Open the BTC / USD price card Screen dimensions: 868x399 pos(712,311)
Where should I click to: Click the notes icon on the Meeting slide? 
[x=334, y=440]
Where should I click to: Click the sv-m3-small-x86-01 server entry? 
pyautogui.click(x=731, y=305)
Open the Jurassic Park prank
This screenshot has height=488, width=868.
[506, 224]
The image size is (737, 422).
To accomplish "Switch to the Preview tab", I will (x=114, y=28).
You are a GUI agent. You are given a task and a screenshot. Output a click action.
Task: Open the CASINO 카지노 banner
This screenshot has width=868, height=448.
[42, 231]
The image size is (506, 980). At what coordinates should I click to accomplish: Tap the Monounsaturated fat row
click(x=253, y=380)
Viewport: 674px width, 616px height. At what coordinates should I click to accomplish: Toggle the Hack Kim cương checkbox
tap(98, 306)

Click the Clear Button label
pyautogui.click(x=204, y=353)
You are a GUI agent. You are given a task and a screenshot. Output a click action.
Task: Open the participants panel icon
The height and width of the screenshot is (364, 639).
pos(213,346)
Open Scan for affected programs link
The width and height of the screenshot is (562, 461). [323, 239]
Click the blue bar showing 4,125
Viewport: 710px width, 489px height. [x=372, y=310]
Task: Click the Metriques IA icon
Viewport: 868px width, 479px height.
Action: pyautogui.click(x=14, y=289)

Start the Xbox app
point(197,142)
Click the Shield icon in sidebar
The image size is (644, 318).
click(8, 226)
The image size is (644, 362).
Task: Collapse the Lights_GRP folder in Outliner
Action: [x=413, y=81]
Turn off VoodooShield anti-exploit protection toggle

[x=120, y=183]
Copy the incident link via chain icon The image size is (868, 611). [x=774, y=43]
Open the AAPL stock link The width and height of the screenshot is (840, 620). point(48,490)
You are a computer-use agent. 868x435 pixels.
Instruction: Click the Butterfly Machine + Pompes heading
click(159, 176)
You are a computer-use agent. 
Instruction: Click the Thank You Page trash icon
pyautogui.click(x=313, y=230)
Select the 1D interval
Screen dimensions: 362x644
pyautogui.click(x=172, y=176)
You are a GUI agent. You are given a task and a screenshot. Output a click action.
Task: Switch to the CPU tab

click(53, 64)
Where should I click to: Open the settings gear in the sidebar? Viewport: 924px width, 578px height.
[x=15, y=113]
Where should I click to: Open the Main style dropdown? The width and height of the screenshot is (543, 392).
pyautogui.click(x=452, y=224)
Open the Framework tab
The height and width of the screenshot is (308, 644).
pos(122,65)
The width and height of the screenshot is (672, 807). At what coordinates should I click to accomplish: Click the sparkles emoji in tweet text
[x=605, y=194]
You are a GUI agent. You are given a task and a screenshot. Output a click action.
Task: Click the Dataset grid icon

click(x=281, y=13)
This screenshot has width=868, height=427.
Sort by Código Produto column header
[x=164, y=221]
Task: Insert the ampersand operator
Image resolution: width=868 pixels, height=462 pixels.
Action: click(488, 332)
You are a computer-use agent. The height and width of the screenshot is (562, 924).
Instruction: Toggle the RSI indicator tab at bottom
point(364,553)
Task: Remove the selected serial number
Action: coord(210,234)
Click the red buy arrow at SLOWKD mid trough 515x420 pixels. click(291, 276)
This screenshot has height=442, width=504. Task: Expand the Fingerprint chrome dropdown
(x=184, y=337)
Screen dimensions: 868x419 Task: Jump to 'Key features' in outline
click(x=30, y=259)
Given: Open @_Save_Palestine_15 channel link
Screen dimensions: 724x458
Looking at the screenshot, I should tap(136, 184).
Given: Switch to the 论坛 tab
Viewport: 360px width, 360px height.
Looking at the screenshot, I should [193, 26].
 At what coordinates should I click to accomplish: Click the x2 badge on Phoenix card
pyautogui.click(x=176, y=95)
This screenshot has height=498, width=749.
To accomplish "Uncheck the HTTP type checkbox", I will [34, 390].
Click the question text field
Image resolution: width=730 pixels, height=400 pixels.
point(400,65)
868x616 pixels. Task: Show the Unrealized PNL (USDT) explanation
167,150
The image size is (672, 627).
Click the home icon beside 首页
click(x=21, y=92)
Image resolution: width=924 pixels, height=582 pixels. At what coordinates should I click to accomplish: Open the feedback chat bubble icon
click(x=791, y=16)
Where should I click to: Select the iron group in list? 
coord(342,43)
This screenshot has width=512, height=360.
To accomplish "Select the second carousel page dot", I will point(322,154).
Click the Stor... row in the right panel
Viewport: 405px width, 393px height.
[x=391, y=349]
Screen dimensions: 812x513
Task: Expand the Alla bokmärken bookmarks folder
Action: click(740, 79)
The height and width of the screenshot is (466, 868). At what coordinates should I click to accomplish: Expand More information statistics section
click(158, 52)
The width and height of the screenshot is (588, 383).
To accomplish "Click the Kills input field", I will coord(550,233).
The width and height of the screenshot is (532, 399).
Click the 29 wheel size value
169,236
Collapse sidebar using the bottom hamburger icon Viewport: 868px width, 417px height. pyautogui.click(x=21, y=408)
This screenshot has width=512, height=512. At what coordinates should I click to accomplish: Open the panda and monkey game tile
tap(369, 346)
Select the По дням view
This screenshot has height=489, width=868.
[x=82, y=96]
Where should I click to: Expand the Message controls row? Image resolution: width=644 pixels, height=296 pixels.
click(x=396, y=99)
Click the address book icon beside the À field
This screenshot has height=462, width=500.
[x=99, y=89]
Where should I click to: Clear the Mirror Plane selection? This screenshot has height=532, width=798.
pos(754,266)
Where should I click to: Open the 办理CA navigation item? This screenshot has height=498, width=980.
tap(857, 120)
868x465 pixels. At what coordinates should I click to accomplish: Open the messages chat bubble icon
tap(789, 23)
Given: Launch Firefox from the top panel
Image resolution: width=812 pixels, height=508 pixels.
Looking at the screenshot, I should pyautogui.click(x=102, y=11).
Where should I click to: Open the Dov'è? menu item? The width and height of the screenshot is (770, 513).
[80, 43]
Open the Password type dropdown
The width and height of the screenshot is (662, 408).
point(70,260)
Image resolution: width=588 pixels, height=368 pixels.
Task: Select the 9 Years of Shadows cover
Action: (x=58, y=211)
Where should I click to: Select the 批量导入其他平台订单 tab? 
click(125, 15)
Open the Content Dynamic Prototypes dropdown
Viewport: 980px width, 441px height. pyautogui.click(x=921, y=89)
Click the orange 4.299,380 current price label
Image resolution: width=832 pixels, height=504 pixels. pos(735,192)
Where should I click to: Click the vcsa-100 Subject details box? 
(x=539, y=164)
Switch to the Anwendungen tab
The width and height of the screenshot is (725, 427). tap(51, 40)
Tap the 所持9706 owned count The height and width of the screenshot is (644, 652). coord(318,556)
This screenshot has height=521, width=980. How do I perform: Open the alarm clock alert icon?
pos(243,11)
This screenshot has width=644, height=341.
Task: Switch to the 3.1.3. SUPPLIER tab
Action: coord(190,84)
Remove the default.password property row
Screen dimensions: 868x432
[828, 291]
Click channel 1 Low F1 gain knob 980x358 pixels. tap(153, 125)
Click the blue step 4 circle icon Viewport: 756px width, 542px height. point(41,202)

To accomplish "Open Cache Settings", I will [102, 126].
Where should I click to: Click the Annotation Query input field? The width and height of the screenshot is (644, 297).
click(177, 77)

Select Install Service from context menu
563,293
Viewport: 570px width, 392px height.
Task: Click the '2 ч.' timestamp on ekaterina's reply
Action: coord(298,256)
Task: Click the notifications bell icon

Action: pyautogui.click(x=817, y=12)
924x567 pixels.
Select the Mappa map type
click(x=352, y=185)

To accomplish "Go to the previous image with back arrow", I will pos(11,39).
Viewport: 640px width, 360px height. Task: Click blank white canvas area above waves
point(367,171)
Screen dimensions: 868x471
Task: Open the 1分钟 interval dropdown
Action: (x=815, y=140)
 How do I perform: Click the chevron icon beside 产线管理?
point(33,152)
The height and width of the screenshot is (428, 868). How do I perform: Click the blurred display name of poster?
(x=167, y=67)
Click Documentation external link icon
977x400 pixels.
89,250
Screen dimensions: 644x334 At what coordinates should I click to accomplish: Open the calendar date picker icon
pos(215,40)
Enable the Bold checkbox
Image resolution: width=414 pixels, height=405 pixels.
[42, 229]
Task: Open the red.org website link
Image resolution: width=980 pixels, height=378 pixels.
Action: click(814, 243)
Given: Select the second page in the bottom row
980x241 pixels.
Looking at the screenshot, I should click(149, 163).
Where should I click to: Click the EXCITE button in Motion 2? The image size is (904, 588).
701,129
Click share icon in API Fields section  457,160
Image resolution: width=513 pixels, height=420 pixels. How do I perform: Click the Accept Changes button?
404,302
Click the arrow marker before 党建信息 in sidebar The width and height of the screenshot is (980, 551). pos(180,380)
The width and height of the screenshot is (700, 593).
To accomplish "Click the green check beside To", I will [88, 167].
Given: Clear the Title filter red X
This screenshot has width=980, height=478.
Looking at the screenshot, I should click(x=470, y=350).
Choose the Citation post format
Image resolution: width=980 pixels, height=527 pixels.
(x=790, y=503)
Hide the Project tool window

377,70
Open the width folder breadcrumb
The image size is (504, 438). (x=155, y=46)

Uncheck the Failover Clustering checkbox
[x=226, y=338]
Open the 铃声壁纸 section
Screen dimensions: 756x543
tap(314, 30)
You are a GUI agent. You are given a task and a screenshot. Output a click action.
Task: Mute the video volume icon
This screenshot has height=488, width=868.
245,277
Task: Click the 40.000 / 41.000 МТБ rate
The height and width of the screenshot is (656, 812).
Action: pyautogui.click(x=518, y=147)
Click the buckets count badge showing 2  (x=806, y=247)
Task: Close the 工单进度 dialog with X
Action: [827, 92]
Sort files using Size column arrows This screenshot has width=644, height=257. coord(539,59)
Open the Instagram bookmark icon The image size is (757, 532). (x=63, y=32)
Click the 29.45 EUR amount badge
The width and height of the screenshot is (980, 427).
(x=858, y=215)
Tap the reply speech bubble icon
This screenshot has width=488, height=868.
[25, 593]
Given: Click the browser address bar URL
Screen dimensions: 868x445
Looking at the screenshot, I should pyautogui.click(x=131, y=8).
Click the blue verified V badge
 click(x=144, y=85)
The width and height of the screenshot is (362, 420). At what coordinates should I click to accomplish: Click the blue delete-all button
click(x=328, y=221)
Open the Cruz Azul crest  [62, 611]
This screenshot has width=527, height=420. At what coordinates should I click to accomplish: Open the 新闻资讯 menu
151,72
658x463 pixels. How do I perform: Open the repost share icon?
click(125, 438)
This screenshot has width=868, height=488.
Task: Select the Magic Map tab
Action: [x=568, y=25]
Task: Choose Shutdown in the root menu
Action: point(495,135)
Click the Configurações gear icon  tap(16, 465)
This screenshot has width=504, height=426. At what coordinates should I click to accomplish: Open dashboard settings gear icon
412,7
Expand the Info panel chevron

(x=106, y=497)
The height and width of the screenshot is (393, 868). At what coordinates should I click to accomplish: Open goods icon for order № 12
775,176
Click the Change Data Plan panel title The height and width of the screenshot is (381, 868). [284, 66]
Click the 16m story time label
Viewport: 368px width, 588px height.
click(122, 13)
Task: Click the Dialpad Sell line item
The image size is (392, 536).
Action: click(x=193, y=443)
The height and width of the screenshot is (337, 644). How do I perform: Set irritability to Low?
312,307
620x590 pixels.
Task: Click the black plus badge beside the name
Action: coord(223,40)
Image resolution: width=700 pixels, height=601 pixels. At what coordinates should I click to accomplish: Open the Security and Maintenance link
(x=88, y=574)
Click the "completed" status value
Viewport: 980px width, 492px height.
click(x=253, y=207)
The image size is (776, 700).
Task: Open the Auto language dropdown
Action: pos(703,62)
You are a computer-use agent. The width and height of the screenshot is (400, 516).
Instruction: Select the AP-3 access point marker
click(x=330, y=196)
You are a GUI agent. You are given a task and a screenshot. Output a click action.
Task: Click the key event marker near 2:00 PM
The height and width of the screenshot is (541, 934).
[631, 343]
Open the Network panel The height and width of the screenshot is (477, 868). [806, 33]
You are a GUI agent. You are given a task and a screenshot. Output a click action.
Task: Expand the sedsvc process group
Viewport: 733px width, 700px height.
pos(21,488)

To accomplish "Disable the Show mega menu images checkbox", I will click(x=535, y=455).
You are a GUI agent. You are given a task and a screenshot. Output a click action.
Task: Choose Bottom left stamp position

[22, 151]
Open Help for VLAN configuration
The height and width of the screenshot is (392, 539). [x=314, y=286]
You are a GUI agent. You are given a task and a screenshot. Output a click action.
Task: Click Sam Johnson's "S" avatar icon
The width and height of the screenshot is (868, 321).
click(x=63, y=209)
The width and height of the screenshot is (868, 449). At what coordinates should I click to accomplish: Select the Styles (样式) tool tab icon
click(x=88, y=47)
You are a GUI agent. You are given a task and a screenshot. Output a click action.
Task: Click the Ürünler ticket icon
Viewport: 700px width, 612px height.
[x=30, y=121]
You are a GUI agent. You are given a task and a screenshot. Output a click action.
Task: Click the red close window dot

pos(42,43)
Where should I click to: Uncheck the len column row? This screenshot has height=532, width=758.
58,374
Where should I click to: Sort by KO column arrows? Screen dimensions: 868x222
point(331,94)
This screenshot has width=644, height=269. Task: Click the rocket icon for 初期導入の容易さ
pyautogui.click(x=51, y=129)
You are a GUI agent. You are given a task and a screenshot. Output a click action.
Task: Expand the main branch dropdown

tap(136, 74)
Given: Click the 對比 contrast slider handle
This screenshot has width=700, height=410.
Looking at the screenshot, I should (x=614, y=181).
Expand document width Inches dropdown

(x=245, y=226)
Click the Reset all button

* * * * *

_What needs to be done_. Wherever the line holding "The height and width of the screenshot is (656, 812)." falls in the entries above, copy exactly from it through the line holding "Given: Click the browser address bar URL", inclusive, and add nothing.

_Answer section_.
The height and width of the screenshot is (656, 812).
Action: pyautogui.click(x=518, y=147)
Click the buckets count badge showing 2  (x=806, y=247)
Task: Close the 工单进度 dialog with X
Action: [827, 92]
Sort files using Size column arrows This screenshot has width=644, height=257. coord(539,59)
Open the Instagram bookmark icon The image size is (757, 532). (x=63, y=32)
Click the 29.45 EUR amount badge
The width and height of the screenshot is (980, 427).
(x=858, y=215)
Tap the reply speech bubble icon
This screenshot has width=488, height=868.
[25, 593]
Given: Click the browser address bar URL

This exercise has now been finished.